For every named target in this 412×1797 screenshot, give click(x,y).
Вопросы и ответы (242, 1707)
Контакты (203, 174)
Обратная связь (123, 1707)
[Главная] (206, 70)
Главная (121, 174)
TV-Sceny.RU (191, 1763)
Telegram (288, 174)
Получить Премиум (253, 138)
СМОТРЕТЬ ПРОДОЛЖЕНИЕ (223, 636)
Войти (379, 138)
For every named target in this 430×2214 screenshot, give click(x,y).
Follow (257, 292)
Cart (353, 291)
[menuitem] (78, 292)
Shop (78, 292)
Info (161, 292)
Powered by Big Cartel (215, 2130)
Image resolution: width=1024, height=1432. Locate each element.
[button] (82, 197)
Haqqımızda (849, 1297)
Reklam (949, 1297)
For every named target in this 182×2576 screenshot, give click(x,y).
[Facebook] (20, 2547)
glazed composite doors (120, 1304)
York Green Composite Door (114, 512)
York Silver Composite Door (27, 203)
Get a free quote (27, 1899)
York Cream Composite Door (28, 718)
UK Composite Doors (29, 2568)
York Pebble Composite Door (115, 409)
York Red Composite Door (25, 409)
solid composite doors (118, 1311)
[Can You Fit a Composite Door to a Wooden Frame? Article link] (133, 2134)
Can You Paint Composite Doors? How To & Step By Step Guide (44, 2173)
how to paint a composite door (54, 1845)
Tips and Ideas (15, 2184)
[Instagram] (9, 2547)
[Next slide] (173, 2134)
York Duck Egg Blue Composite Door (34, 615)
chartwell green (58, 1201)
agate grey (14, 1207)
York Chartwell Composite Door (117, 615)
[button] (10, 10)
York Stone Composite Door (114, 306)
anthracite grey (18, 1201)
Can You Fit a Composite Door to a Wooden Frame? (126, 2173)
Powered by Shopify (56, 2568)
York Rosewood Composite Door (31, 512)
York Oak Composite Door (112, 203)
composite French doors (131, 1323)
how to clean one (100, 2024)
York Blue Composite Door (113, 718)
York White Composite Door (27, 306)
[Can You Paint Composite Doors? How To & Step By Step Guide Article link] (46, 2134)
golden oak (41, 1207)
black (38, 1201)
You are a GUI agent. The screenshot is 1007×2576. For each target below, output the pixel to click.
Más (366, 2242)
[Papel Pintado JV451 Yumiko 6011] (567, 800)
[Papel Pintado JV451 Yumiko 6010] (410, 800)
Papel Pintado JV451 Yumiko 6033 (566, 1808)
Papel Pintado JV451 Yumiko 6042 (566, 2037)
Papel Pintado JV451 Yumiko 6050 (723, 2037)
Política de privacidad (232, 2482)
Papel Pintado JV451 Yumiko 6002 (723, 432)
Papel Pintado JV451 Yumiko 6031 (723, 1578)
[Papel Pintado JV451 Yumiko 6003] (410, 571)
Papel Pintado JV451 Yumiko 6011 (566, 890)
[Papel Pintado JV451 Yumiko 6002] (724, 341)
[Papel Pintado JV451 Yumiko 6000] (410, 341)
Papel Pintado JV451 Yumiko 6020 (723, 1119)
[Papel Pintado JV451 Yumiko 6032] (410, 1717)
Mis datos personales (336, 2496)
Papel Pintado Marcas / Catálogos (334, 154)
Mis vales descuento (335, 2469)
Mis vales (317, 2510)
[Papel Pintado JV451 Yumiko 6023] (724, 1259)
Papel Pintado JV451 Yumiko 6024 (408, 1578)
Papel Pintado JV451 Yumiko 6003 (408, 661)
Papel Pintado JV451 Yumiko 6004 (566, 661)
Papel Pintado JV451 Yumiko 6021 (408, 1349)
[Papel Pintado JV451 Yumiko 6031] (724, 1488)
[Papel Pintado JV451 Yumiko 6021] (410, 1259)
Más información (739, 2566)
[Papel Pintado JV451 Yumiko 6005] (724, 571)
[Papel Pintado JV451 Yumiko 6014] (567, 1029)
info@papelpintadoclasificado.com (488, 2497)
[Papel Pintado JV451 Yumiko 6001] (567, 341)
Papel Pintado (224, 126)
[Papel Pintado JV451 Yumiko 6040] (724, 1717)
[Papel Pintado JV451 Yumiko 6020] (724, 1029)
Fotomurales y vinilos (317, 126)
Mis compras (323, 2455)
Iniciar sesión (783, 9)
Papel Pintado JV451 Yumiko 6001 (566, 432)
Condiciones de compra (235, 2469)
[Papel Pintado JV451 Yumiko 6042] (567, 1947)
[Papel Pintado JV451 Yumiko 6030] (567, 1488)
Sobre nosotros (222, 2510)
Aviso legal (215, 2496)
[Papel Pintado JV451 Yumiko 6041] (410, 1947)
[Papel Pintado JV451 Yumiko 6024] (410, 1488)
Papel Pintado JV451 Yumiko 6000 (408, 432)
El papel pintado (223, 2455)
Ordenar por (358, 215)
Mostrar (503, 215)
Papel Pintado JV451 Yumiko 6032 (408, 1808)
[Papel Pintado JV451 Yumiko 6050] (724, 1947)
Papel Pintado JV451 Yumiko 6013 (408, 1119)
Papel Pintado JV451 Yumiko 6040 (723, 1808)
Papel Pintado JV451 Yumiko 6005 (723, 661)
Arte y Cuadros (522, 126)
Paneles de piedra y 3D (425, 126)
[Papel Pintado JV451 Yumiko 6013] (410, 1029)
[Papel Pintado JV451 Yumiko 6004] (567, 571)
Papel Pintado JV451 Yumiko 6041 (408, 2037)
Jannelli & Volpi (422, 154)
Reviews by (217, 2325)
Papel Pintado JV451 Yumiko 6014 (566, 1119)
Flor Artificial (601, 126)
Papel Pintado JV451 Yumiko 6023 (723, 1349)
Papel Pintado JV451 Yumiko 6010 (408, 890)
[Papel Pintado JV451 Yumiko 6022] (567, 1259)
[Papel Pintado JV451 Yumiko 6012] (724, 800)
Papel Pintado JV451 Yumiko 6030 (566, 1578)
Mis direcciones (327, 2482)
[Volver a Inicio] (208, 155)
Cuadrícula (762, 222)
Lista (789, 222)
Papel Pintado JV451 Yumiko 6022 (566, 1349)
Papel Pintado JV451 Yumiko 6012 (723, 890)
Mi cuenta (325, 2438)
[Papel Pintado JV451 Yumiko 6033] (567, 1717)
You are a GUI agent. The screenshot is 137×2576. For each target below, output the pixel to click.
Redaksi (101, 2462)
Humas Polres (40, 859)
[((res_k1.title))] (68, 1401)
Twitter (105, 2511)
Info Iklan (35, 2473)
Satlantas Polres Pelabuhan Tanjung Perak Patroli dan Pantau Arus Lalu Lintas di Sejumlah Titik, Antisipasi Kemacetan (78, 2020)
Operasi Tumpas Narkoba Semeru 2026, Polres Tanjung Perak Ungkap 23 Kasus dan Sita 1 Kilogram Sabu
______________________________
◆ **WHAT THIS TASK INVOLVES**
Return word for word the lines above from the line with "[button] (10, 10)" to the line with "York White Composite Door (27, 306)", including both and leaving out all others.

◆ **TASK ANSWER**
[button] (10, 10)
York Stone Composite Door (114, 306)
anthracite grey (18, 1201)
Can You Fit a Composite Door to a Wooden Frame? (126, 2173)
Powered by Shopify (56, 2568)
York Rosewood Composite Door (31, 512)
York Oak Composite Door (112, 203)
composite French doors (131, 1323)
how to clean one (100, 2024)
York Blue Composite Door (113, 718)
York White Composite Door (27, 306)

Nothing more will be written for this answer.